My Biggest Takeaways from “The Compound Effect” by Darren Hardy
I’ve been a deliberate reader for the past 4+ years, reading sometimes a book a month, and more recently a book every 1–2 weeks. I’ve now taken my commitment to reading more seriously, wanting to read 2 books per week. And in order to help me process my learning better, I’ve decided to commit to writing my biggest takeaway from a book, so here it is for “The Compound Effect“.

The author argues that you don’t have much control over huge actions that will change your life. For example, if you want to lose weight, you can’t starve yourself for one day and accomplish it. Instead, it’s the result of consistent effort over time. He also then talks about small, seemingly inconsequential actions, like cutting back your calorie count by 125 calories each day (really small, almost imperceptible), or choosing to drink water instead of a Diet Coke (again, really small actions). Here’s the thing about these actions: they’re so small you will see virtually zero results in the short term — it’s true, whether you drink one Diet Coke or not today won’t have a measurable impact on your health. However, if you do this every day, every week, every month, EVENTUALLY there will come a point where these small, seemingly inconsequential actions will add up to something significant.

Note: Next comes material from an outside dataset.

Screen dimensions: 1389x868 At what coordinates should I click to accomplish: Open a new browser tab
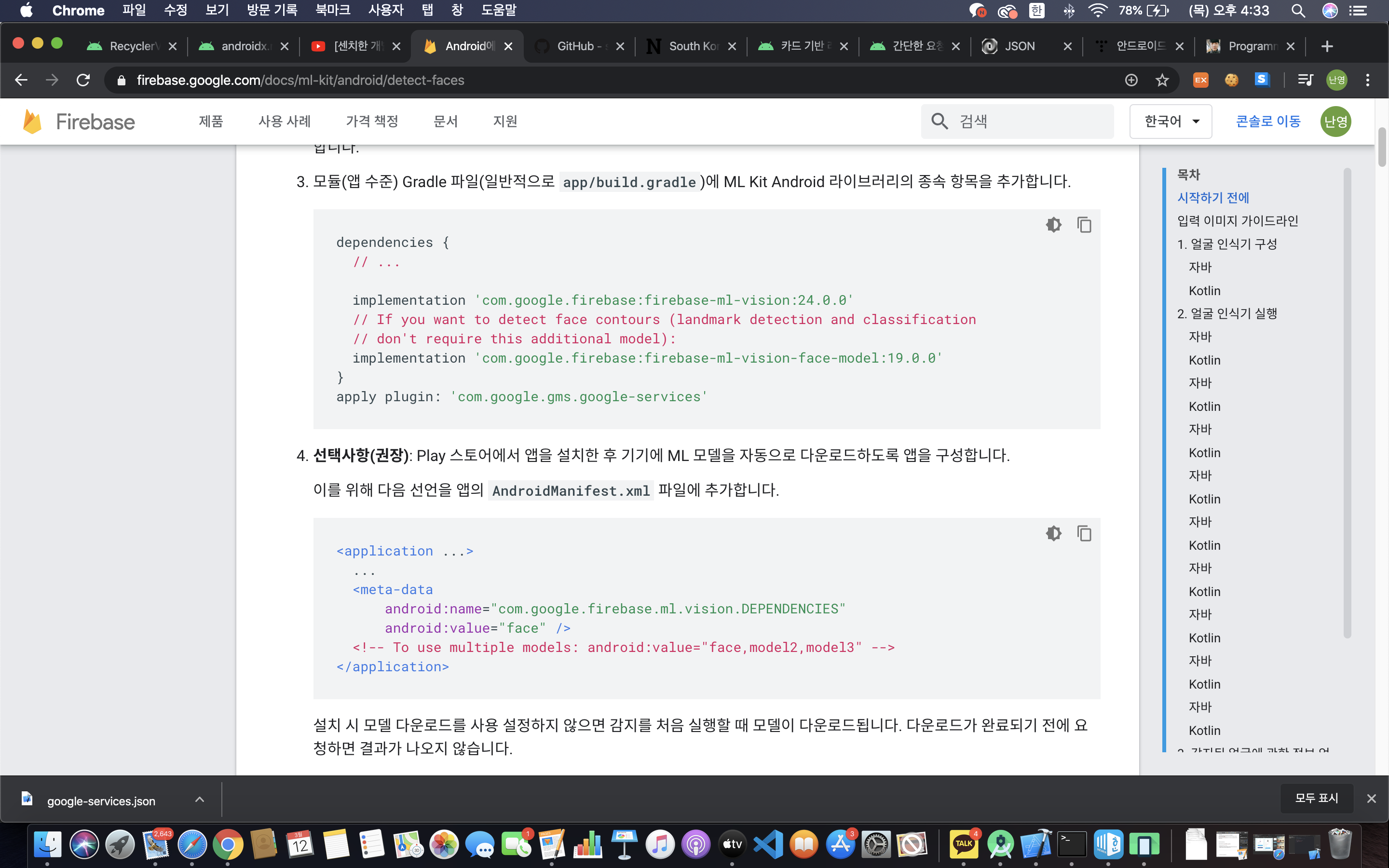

I’ve experienced this first-hand with doing P90X3, although admittedly that’s 30 minutes, not a small action, but also not a HUGE undertaking. The author presents the story of 3 friends, one who chooses to stay the same, another one who chooses to eat dessert at the end of his dinner, and another one who chooses to cut back his calorie intake by 125 calories at dinner. After 3 months, they all are still the same, but after 9–12 months, and beyond, the first one is the same, the second one has put on weight, and the third one has lost weight.

Here’s what I take away from this: in my daily life, choose the better option, even if it is small, even if it seems inconsequential: doing 5 more pushups, choosing — just for today — to forego my Diet Coke and drink water, just jotting down 3 things in my gratitude journal, making that 30-second call to a friend (sure it’s not the 2-hour get-together I would hope for, but it’s something). They’re small, but over time, they will make my life significantly better.